Editorials

Actions speak louder

Our president, the neutral observer

For 14 minutes that seemed endless Tuesday, our president did his Hamlet bit, delivering a soliloquy instead of anything that might be mistaken for action, or leadership, or anything else presidential. He waxed philosophical, he mused and fretted, he listed the Fors and Againsts, he talked and talked and then . . . talked some more. Whether anybody was still listening or not.

It would have taken a masochist or a reporter to have hung around for Barack Obama's whole press conference instead of drifting off to the nearest bar for a good stiff one. We intend no disrespect to bartenders by that remark; we've heard more than a few in our time who could address a question simply and directly. Unlike this president, whose vague subject, which he might actually touch on now and then, was the latest outbreak of racial violence in an American city, this time Baltimore.

And what was it he said? Can anyone recall whole days later? He seemed to be all for peaceful protest (what good American isn't?) and all against the violent kind (which most Americans surely are). He's all for the police except when they abuse their powers. All of which is nice, but none of which much matters if The Hon. Barack Obama isn't going to do anything about what happened in Baltimore except talk about it some more.

Once again the president called for a period of national soul-searching, but it sounded as if he were searching not his soul but his community organizer's manual for ways to involve all but not actually do anything about what had happened in Baltimore.

Who could object to this president's parade of platitudes? There was nothing to object to--nothing new, nothing of substance . . . in short, nothing. For this Americans need a president?

If memory serves, Barack Obama once took an oath to faithfully execute the laws of the United States, but he did everything but that in this 14-minute exercise in talk, not action.

Once upon a time the United States of America had a chief executive who was a chief executive, a president and commander-in-chief of its armed forces who acted like one. His name was Dwight D. Eisenhower, though everybody called him Ike, and many of us--millions of us--liked Ike, and trusted him to do the right thing. Some of us still remember and sorely miss him. For behind that infectious grin, there was a general's will and determination.

When civil disorder threatened an American city, and defiance of law was all the rage, literally, Ike gave the troublemakers and talkers and all those who found excuses for them plenty of rope. He let the Jim Johnsons and Orval Faubuses have their extended say.

Ike had patience and tolerance. For a while. He let J. William Fulbright, he of the notorious Southern Manifesto, pretend to be above the fray. Senator Fulbright's discreet response to the Crisis of '57 was to duck out of the country as it approached. Actually to take a stand for law and order, for the brotherhood of man and the law of the land, might have endangered the senator's precious political career, not to mention his inflated idea of himself as a global statesman.
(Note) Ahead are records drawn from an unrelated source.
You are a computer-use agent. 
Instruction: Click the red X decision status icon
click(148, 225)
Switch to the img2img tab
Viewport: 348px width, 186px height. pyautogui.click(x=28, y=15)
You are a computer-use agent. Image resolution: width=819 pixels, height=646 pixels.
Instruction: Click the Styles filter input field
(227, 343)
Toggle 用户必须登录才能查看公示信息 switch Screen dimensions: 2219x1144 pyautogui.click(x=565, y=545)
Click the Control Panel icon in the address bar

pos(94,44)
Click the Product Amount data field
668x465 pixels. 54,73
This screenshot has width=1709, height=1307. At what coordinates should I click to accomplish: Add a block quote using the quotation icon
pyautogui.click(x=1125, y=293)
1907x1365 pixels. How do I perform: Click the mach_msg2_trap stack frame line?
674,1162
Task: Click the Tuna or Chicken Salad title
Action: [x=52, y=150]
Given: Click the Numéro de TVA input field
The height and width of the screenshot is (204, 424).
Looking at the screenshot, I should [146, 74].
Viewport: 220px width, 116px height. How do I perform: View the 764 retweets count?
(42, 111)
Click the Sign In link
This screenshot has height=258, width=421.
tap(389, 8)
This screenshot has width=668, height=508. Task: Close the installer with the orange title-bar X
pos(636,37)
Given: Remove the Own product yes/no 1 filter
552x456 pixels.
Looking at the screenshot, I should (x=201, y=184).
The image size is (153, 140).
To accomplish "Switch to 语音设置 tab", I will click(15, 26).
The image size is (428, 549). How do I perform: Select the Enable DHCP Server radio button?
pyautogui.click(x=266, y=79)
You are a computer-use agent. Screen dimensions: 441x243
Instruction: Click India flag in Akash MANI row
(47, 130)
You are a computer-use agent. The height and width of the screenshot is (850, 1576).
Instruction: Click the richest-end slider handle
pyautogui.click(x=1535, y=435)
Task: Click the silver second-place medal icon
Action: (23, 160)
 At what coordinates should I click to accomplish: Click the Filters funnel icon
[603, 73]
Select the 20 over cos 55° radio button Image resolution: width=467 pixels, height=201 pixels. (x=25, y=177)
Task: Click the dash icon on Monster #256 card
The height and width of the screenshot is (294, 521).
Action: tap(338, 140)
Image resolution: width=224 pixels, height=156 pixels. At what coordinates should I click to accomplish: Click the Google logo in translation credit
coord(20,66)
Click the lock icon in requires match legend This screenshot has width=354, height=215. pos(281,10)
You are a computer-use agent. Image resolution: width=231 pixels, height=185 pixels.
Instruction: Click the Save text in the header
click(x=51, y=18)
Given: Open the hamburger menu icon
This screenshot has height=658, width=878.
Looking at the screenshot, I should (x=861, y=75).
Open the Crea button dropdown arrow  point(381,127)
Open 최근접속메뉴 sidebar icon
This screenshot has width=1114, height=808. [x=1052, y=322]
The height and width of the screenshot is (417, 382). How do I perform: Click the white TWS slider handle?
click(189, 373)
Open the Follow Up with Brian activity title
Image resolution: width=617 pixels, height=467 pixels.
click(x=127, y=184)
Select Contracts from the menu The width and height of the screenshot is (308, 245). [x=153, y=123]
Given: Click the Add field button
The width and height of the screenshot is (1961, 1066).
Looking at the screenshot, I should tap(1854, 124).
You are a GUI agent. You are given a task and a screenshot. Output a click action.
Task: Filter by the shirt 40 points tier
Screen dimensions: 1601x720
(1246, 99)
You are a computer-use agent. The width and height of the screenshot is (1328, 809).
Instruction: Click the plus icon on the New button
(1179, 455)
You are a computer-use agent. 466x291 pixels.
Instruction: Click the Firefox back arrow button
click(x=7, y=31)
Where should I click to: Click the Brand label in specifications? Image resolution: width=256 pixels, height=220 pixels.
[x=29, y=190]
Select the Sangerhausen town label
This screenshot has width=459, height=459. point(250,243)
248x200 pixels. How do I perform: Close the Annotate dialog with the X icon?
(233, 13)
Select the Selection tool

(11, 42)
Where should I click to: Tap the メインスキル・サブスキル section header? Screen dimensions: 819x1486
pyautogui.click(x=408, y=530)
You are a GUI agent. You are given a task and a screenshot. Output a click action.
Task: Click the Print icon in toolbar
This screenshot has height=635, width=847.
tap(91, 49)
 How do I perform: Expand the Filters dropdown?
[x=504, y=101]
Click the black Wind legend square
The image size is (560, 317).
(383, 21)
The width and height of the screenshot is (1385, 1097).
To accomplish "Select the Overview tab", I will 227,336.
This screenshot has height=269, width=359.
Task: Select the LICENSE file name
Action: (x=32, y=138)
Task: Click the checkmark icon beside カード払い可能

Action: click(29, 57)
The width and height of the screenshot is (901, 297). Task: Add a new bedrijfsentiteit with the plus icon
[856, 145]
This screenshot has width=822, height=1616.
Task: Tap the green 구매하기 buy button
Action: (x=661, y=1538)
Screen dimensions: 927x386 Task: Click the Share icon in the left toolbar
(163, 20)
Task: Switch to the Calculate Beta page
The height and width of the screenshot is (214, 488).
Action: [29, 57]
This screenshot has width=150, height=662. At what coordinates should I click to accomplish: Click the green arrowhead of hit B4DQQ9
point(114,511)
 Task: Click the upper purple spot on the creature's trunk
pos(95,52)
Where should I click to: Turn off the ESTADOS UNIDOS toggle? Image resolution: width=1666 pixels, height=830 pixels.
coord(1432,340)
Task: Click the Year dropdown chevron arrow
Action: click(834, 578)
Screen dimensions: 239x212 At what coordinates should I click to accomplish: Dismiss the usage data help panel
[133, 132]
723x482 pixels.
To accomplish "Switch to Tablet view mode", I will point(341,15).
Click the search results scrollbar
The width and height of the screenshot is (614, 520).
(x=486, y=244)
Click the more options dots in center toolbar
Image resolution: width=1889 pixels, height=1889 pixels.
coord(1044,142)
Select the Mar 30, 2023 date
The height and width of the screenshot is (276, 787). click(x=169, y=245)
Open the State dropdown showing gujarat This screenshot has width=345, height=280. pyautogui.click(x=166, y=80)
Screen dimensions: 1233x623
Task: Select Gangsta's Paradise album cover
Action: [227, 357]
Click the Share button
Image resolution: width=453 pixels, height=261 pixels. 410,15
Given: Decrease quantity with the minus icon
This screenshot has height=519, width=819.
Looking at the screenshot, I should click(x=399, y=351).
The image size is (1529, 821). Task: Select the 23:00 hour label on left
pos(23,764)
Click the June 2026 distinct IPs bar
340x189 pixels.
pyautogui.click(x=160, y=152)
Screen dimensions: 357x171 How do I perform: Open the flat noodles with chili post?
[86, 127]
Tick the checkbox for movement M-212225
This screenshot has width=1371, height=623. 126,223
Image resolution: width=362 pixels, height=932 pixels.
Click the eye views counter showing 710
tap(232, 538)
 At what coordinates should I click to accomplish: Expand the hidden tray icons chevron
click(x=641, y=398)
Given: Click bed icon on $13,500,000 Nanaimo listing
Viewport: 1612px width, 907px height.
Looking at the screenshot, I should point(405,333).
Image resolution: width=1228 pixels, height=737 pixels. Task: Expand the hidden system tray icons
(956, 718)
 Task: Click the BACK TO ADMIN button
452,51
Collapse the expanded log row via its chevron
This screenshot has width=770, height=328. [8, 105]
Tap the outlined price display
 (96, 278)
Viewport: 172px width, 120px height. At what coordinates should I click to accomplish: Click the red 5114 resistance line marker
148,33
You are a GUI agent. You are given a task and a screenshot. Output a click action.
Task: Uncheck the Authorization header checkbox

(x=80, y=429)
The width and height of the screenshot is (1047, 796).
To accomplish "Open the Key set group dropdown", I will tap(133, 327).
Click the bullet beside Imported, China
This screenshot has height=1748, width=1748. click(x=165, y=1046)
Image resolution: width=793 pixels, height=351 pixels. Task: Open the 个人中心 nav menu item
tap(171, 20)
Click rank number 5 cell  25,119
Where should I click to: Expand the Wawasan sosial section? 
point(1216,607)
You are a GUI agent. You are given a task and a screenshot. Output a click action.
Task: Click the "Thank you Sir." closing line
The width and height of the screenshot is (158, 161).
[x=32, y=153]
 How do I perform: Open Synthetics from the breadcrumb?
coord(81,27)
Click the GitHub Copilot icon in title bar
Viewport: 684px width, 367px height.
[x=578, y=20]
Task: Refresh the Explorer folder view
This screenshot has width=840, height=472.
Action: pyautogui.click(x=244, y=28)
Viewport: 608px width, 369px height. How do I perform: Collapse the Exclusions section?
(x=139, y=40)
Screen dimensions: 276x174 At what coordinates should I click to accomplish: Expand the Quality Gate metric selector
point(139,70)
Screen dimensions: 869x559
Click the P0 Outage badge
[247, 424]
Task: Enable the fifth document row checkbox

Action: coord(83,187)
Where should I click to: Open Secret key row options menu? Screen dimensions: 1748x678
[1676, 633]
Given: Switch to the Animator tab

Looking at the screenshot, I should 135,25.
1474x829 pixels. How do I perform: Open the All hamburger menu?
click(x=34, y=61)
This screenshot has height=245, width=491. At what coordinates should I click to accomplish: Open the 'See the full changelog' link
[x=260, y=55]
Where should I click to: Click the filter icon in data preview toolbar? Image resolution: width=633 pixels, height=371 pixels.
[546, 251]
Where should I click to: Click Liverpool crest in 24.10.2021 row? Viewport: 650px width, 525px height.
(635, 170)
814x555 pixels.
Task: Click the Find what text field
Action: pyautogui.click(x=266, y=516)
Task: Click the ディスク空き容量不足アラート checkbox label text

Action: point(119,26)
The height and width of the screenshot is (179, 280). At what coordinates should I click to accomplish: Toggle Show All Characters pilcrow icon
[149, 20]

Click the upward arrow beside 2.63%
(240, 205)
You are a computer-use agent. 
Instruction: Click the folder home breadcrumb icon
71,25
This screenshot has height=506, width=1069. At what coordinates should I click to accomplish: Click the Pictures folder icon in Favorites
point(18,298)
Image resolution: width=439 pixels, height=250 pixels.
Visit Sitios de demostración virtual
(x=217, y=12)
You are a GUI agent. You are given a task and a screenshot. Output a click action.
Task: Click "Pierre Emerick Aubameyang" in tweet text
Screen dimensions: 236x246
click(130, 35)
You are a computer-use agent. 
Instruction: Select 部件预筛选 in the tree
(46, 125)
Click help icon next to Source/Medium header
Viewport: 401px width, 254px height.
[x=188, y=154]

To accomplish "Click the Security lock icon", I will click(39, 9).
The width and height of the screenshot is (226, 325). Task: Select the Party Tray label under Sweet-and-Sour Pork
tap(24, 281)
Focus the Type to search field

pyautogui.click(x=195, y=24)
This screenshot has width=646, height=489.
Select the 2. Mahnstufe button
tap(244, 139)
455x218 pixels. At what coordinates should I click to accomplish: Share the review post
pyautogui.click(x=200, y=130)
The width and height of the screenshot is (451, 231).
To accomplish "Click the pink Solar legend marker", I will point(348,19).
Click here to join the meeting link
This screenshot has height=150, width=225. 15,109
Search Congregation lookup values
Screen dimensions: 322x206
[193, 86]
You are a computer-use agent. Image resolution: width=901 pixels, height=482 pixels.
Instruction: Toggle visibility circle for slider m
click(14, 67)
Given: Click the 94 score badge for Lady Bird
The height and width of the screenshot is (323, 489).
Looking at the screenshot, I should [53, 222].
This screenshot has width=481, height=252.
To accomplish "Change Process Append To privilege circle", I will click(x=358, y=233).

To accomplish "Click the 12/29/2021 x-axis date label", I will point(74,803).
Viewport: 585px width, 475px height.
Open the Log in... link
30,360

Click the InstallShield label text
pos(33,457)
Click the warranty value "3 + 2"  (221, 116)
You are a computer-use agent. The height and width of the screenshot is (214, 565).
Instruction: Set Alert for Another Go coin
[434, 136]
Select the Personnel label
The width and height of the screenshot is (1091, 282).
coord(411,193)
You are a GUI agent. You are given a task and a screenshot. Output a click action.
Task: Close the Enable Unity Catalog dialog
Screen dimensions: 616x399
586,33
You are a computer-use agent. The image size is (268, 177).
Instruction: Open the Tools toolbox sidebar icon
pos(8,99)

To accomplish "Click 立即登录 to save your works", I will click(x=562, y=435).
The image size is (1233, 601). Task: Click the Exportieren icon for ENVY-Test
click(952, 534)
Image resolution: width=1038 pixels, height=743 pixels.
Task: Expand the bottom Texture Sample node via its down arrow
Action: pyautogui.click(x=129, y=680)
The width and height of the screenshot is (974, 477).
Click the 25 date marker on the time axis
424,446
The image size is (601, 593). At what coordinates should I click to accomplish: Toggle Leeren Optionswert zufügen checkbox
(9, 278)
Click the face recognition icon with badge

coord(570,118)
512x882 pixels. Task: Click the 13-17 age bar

What were the long-denied rights of millions of his countrymen to James William Fulbright, Rhodes Scholar and Deep Thinker, compared to his promise as the next Metternich or Talleyrand, even if he would turn out to be something closer to the next Chamberlain?

When Ike and the country had had enough of such nonsense, that president didn't just talk but acted. Or rather he let the 101st Airborne act for him. Unmistakably. The message those troops ringing Central High that day in 1957 sent was clear enough--to the country and the whole, waiting, watching world: This was still a nation where law and order would prevail, a nation still dedicated to liberty and justice for all, neither of which is possible if civil order is sacrificed to mob rule. Ike would have none of that. So he acted.

Got any objections? If so, tell it to the Marines, or rather those U.S. Army paratroopers standing there with bayonets at the ready. For here the law would be enforced, not just endlessly discussed.

Imagine if this president had dispatched the 101st to Baltimore last week, or federalized the National Guard there the way Ike did Arkansas' back in '57. The effect would have been electrifying. It would have been clear that the United States of America had a chief executive, a commander-in-chief of its armed forces, a president . . . and not just a discussion leader.